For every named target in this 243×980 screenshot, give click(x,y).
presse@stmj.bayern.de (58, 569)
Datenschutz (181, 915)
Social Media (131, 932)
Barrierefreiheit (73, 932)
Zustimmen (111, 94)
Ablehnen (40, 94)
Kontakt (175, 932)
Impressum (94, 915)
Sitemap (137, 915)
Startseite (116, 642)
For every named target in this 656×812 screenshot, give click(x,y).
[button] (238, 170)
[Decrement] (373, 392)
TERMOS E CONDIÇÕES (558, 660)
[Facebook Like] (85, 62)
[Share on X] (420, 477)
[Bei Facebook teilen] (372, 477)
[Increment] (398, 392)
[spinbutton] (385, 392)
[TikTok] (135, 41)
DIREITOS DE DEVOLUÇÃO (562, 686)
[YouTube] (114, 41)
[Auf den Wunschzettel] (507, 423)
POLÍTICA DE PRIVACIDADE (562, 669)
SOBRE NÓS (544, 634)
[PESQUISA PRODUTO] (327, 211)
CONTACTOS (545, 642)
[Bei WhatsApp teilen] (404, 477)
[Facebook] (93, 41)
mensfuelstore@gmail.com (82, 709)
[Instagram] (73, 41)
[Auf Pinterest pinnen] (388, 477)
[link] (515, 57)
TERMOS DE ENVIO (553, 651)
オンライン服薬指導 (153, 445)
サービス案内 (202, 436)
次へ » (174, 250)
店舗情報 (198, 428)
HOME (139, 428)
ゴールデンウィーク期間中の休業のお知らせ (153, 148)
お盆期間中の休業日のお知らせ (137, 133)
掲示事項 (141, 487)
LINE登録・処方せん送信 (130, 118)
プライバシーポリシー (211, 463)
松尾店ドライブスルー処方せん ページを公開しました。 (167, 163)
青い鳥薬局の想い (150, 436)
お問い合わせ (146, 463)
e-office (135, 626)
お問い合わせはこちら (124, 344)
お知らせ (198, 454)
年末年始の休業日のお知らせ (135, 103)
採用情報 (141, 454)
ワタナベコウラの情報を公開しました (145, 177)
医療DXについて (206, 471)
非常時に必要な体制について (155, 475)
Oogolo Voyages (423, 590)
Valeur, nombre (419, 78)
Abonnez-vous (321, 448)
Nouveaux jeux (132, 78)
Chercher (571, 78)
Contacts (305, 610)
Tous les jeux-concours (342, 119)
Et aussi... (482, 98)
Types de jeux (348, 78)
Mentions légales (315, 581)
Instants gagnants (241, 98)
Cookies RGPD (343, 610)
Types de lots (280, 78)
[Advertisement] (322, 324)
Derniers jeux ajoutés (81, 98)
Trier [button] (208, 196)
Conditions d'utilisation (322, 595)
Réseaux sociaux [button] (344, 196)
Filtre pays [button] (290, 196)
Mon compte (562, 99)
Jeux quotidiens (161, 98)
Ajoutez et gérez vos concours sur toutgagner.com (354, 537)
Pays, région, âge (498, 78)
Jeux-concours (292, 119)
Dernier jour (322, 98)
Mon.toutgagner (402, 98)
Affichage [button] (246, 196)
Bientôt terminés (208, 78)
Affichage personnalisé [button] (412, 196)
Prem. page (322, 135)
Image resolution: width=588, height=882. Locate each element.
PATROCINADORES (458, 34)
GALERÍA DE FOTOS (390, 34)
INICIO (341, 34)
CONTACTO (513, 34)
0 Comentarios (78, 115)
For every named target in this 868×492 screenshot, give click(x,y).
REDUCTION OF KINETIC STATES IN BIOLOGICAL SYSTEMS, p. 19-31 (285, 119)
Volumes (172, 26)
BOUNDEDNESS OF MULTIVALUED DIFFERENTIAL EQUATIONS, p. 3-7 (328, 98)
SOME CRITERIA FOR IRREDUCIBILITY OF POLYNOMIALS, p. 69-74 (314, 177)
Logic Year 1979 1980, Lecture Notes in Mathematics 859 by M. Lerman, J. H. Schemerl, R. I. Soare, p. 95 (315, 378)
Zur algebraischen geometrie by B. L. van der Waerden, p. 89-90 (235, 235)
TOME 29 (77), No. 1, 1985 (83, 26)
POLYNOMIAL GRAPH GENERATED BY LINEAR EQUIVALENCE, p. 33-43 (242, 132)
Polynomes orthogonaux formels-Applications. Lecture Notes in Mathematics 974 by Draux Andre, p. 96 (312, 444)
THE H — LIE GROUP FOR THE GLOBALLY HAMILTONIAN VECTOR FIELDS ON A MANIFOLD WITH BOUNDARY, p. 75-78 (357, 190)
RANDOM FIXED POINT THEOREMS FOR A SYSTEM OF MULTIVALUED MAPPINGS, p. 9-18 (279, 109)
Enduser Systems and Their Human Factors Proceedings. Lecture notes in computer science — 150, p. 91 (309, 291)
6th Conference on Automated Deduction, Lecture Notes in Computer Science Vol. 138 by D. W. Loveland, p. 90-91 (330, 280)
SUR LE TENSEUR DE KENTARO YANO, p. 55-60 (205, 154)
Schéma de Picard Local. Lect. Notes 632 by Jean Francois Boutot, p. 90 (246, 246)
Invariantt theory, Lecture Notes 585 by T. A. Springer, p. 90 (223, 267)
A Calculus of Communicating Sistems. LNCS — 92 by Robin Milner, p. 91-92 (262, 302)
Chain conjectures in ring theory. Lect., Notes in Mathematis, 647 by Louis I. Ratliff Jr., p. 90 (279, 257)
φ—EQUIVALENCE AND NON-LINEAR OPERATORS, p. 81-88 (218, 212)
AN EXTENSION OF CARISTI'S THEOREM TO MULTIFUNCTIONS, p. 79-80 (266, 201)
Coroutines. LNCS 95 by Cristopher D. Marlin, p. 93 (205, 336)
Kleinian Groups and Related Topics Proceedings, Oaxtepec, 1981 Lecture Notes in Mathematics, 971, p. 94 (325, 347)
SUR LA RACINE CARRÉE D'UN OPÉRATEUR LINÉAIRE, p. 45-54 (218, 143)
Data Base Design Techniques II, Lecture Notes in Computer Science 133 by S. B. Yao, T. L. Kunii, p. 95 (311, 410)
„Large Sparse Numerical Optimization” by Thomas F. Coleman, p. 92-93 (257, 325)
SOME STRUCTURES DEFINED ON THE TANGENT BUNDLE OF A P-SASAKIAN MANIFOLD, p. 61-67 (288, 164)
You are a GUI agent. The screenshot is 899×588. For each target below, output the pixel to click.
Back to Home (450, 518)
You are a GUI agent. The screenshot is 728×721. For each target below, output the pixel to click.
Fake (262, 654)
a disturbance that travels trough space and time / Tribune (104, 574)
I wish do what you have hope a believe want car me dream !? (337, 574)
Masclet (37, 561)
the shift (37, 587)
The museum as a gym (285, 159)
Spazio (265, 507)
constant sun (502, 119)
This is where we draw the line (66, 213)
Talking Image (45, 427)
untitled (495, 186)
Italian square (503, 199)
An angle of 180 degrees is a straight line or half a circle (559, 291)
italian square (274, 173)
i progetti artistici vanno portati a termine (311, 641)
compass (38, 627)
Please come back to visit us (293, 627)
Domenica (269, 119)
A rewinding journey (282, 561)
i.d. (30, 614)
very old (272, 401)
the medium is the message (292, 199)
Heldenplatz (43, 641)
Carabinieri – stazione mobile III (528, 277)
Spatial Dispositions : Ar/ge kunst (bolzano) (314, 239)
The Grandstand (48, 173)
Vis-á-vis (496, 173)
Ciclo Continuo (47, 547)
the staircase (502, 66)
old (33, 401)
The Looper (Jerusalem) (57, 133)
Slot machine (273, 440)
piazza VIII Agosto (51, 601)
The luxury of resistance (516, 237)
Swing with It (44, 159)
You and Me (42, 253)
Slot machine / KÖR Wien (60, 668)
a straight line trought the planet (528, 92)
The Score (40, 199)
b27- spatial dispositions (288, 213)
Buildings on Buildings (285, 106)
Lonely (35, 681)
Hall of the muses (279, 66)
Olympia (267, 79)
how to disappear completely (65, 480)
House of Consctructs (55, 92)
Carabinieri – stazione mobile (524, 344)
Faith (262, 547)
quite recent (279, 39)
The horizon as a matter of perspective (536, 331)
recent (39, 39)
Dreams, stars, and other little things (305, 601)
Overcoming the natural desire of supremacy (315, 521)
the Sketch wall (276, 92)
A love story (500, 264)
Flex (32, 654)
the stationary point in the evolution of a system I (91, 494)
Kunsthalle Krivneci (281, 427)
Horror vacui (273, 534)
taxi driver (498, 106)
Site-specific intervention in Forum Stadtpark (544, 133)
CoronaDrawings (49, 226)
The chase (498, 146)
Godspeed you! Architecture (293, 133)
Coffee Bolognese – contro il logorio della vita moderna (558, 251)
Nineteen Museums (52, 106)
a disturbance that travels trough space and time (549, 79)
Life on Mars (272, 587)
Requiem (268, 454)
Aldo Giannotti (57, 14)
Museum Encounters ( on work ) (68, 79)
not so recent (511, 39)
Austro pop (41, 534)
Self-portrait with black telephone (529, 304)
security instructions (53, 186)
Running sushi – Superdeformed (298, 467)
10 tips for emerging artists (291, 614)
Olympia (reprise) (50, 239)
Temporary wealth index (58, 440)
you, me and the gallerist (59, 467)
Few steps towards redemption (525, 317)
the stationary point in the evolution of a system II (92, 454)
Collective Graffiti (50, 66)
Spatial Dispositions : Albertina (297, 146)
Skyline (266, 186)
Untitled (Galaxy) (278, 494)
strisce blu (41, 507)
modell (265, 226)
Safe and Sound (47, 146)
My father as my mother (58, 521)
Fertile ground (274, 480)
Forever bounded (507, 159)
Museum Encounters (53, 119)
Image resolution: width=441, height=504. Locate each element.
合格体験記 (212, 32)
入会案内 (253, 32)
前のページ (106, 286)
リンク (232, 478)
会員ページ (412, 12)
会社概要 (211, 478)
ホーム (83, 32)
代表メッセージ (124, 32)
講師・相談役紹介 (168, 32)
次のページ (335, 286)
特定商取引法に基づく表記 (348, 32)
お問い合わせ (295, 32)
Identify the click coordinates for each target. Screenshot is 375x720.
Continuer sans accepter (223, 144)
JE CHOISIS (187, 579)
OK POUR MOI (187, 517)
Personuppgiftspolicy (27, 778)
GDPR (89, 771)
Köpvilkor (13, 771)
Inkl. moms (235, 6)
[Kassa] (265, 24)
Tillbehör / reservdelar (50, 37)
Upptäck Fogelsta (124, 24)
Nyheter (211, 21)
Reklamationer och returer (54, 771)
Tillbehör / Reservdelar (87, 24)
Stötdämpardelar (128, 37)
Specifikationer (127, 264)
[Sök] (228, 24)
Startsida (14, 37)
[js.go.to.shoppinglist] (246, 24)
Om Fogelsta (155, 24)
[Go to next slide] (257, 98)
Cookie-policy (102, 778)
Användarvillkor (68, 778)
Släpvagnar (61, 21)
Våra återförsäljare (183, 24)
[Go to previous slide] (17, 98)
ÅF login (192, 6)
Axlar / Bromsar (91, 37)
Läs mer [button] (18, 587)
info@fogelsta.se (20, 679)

# Your task
Rescale the entries starting with the line with "Domenica (269, 119)" and going on through the line with "a straight line trought the planet (528, 92)", both included, and give only those lines. Multiply every coordinate in the answers by 0.3, round each to a whole number with halves going up, and keep the rest of each line unchanged.

# Answer for this exercise
Domenica (81, 36)
A rewinding journey (85, 168)
i.d. (9, 184)
very old (82, 120)
the medium is the message (88, 60)
Heldenplatz (13, 192)
Carabinieri – stazione mobile III (158, 83)
Spatial Dispositions : Ar/ge kunst (bolzano) (94, 72)
The Grandstand (14, 52)
Vis-á-vis (149, 52)
Ciclo Continuo (14, 164)
the staircase (151, 20)
old (10, 120)
The Looper (Jerusalem) (17, 40)
Slot machine (82, 132)
piazza VIII Agosto (15, 180)
The luxury of resistance (155, 71)
Swing with It (13, 48)
You and Me (13, 76)
Slot machine / KÖR Wien (18, 200)
a straight line trought the planet (158, 28)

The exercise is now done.